Still, I smiled—because of the gift.

“The real reason I was late… was because I was making your present, Phîi.” I pulled it out of my backpack. He raised his eyebrows at that.

“A present…?”

“A Christmas present, Khrap.”

But that gift was like the spaghetti—it could be offered, yet neither of us had any right to truly claim it.

Even so, I was overjoyed to see Phîi carefully watching as he peeled back the wrapping paper.

“You made this yourself?”

“Yes. You can use it to jot down your novel plots.”

“Thank you.”

And honestly—that was all I ever wanted.

“I’ll hold onto it for now, alright?”

The way our eyes overlapped in that moment made my heart skip a beat. But I was still Songjam—always ready to smile for the words of my Phîi.

The moment our eyes met, the faint sound of reindeer bells drifted from somewhere far away.

“Until the day we meet again….”

I said it, even though the hand holding the book was trembling, struggling to hold back so many feelings—as if I didn’t want to accidentally let them spill out.

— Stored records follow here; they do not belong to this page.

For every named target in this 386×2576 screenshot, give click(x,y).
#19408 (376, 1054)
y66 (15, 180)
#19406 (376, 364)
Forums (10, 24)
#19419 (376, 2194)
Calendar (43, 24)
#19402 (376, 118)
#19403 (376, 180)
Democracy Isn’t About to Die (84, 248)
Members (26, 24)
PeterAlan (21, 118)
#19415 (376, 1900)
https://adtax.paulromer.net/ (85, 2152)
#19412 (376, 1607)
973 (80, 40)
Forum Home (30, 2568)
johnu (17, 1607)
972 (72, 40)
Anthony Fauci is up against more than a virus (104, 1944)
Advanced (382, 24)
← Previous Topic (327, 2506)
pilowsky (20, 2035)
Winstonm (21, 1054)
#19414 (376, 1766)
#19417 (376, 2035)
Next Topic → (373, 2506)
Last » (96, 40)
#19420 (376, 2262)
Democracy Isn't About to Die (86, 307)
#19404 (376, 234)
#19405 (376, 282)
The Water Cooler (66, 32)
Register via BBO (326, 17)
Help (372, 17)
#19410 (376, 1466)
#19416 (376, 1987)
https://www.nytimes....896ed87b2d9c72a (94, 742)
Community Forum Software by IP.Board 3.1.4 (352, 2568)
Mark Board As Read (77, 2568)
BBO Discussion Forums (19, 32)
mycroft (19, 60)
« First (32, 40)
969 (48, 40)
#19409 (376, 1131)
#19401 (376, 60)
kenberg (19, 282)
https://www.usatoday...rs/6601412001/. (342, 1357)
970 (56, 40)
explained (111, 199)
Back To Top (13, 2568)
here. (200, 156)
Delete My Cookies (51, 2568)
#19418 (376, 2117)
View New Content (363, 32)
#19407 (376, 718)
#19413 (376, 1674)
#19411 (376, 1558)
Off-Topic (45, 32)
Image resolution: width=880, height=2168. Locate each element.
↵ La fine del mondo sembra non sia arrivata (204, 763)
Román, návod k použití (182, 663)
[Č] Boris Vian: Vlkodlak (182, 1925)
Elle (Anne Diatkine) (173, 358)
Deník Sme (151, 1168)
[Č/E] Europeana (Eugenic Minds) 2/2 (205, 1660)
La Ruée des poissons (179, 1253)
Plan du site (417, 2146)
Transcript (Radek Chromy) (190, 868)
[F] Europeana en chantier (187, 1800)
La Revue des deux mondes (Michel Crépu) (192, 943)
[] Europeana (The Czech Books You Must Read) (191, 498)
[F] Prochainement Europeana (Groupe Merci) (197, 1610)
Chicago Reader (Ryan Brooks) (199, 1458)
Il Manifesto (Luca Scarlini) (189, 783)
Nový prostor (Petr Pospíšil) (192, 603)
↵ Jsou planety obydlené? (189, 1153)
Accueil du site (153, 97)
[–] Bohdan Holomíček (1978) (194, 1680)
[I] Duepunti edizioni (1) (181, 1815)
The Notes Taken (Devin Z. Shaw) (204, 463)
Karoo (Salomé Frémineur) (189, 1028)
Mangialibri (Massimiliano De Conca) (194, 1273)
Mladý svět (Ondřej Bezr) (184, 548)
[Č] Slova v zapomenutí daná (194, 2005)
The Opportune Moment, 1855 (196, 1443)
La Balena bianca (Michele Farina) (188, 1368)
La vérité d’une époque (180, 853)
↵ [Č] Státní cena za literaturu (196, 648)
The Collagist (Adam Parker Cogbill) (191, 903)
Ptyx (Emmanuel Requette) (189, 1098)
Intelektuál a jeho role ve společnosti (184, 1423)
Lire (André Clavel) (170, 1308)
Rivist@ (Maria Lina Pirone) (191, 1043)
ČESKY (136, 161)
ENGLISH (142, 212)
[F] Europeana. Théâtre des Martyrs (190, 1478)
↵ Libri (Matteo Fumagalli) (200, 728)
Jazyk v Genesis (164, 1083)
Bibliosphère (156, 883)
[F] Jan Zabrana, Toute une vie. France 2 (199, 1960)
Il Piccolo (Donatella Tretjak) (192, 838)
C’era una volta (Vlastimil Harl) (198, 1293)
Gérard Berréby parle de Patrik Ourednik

If only Phîi knew how badly I wanted to meet the giver of this gift.

That night, he offered to choose the song for our little celebration. No wonder I hung on every note.

His husky, magnetic voice carried so easily into me. Now I understood why Phîi had chosen to share this artist’s song with me.

“I’ve never heard this song before,” I said. Phîi, finishing his glass of juice, turned and smiled.

“Just like I’d never heard the song you played, or seen the movies you showed me. Maybe our worlds really aren’t the same at all. My world has John Lennon—but yours doesn’t.”

I didn’t know who John Lennon was. All I knew was that the cookies-and-cream in my hand tasted like nothing the moment I saw that smile.

“But now, Phîi, you’ve made my world have John Lennon too, Khrap.”

And just like that, my whole world changed forever.

“You can be anything you want for everyone else out there. But with me… you can be everything.”

It felt as though everything I had ever lost had been placed back into my hands. Not emptiness anymore—but someone who accepted me completely. All of me. Even this Songjam who was still finding his way.

…Or even the part of me that was once a weepy child.

“Sometimes I feel like it’s a good thing something so strange happened to us,” I said. Because without it, I might never have met the man smiling back at me through that mirror….

That was the moment I realized: wanting to see someone smile for the rest of my life… It meant he was the one I loved.